Uno degli aspetti più rilevanti del lavoro di Canzi è la sua capacità di insegnare senza esprimere giudizi. L’autrice decide di rinunciare a qualsiasi forma di pietismo o di morale preconfezionata. Le storie di vita hanno perso il peso del reato, lasciando spazio a una narrativa che esplora l’essere umano oltre il crimine. Viene messo in evidenza come, giudicare significa interrompere qualsiasi possibilità di dialogo e comprensione, elementi essenziali per un percorso educativo in carcere.
Canzi riesce a scattare “istantanee” dei suoi studenti, portando alla luce le loro fragilità e aspirazioni attraverso un linguaggio semplice, sincero e fresco. Le illustrazioni di Gabriella Giandelli, minimaliste e evocative, accompagnano il testo creando un’atmosfera di malinconia, ma al contempo di speranza. Questo binomio di parole e immagini rapisce il lettore, permettendo di addentrarsi in una realtà complessa dove le emozioni sono palpabili e la lotta per un futuro migliore è tangibile.
Giovanna Canzi non è solo un’insegnante; è un’operatrice attenta e dedita. Ha dedicato il suo tempo alla cura di progetti di reinserimento e ha sostenuto iniziative volte a stimolare la creatività e la voglia di esprimersi.
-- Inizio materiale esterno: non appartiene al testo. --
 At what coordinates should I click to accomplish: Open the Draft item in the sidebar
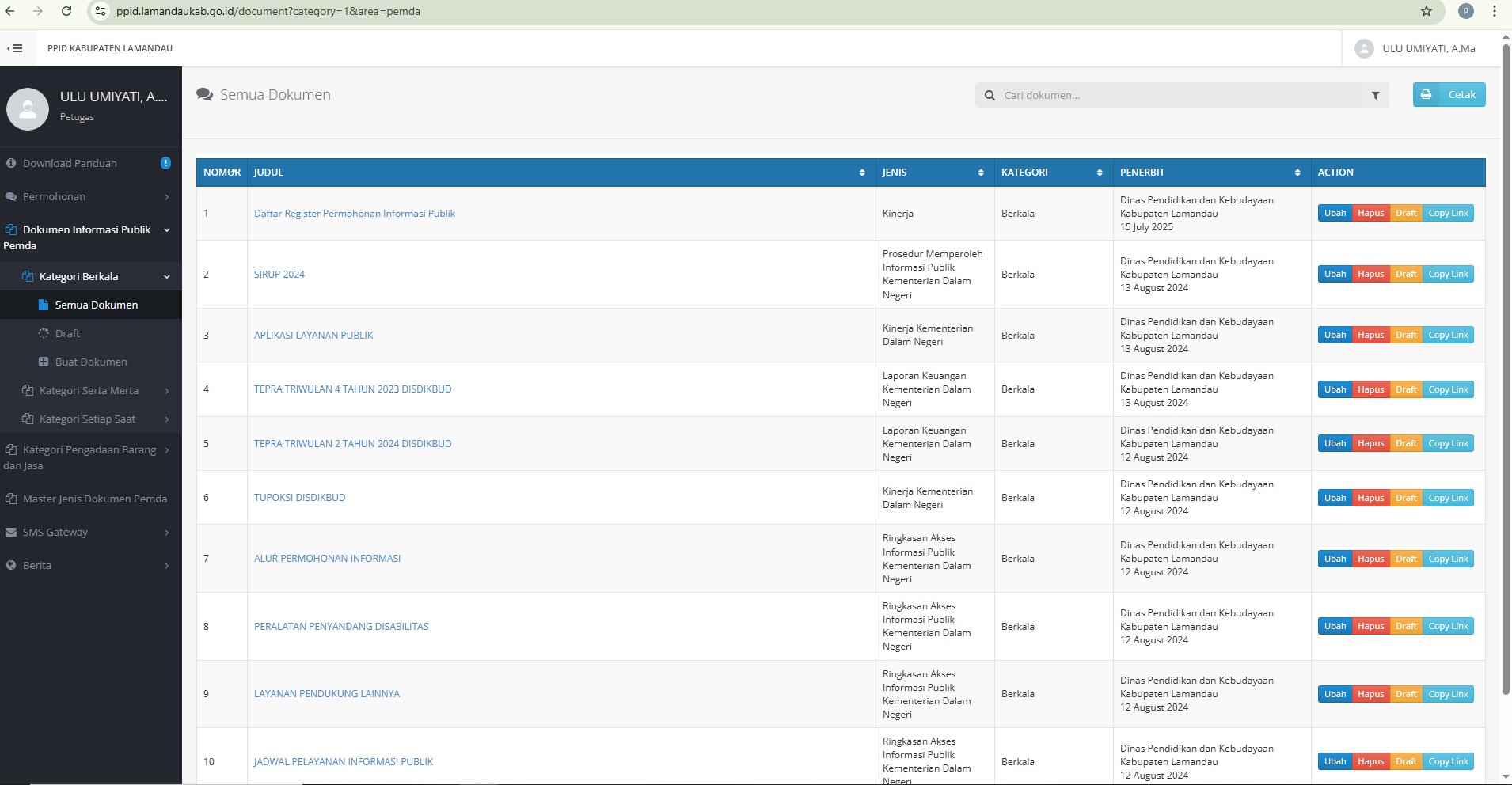[x=67, y=333]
Così come un giardiniere si prende cura delle sue piante, anche Canzi ha seminato un amore per la parola, rendendo l’istruzione un mezzo per costruire una vita diversa.
Quando il suo impegno giunge a termine, emerge un senso di nostalgia e di dolore. “Lo strappo è stato doloroso”, ammette. Tuttavia, tra le pagine del libro si percepisce un legame profondo, mai interrotto, con i suoi allievi. L’esperienza, pur essendo finita, ha lasciato un segno indelebile nella vita di chi l’ha vissuta e in quella di chi ha avuto la fortuna di incontrarla. Anche se il carcere rappresenta un luogo di limiti e divieti, l’incontro con l’educazione permette di esplorare nuovi orizzonti e possibilità, avvicinando la libertà a chi per troppo tempo ne è stato privato.